▶ Aim of the exercise: Under this line is some data; print exactly the lines from the one containing "You are a computer-use" through its last line, without pictures.

Start of Block

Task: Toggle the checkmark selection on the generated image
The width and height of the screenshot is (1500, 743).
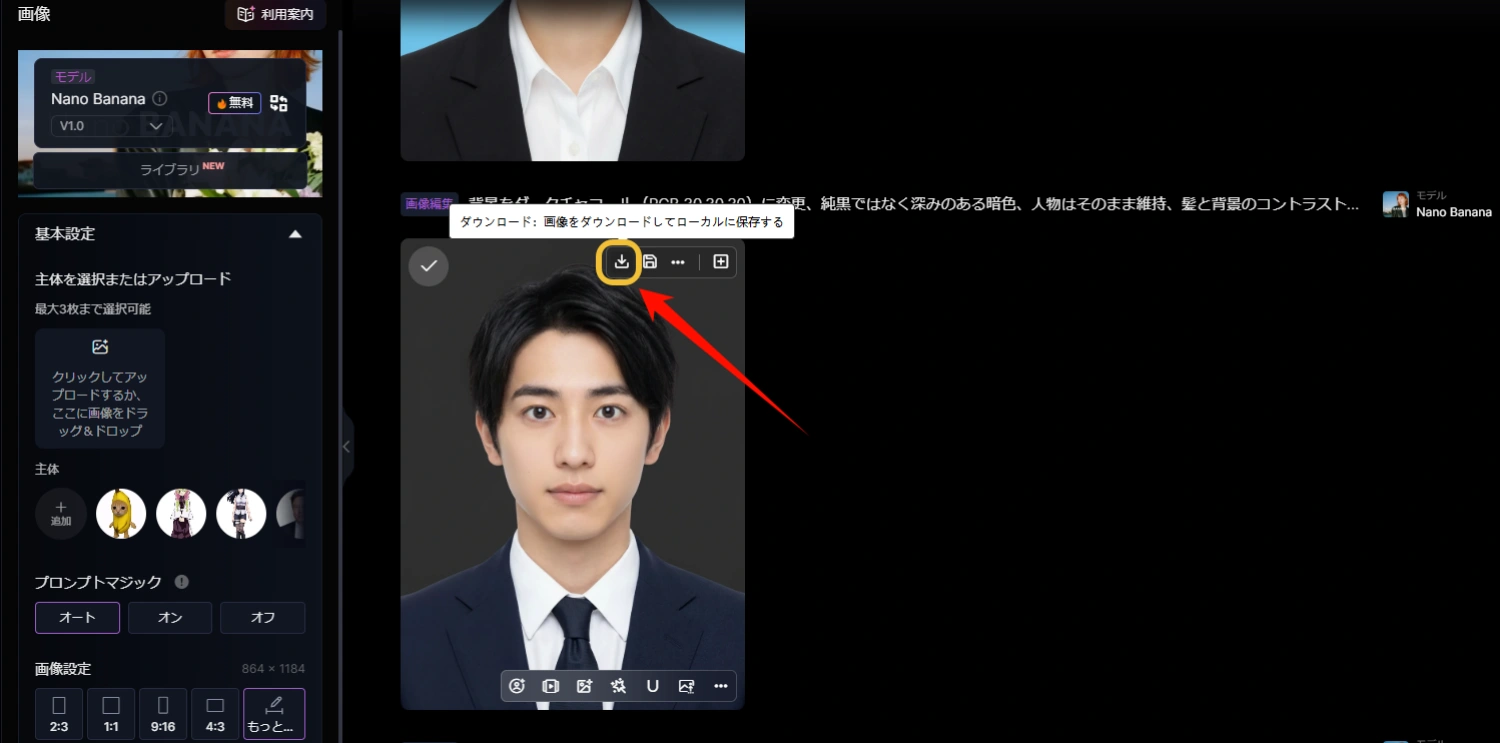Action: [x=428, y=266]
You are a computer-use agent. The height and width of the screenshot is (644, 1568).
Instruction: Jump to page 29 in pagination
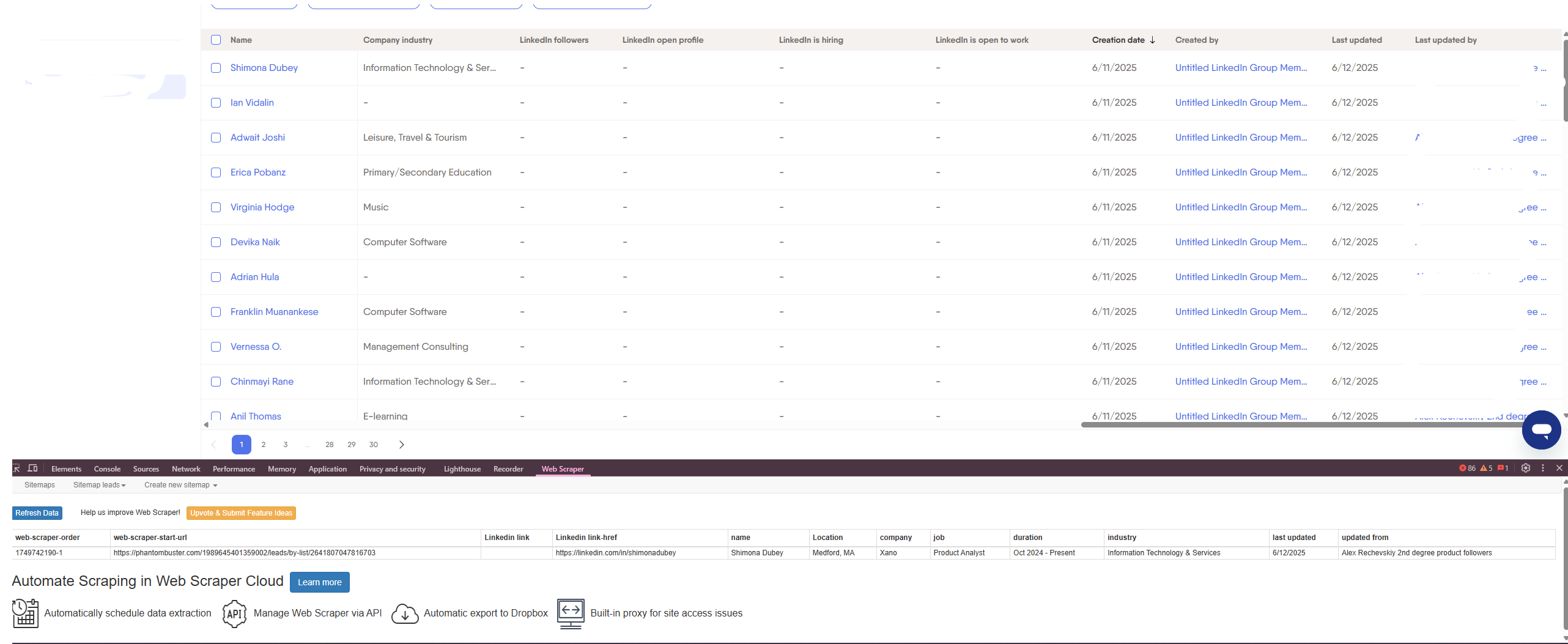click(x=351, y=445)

End of Block

▶ Your response:
You are a computer-use agent. The height and width of the screenshot is (644, 1568).
Instruction: Jump to page 29 in pagination
click(x=351, y=445)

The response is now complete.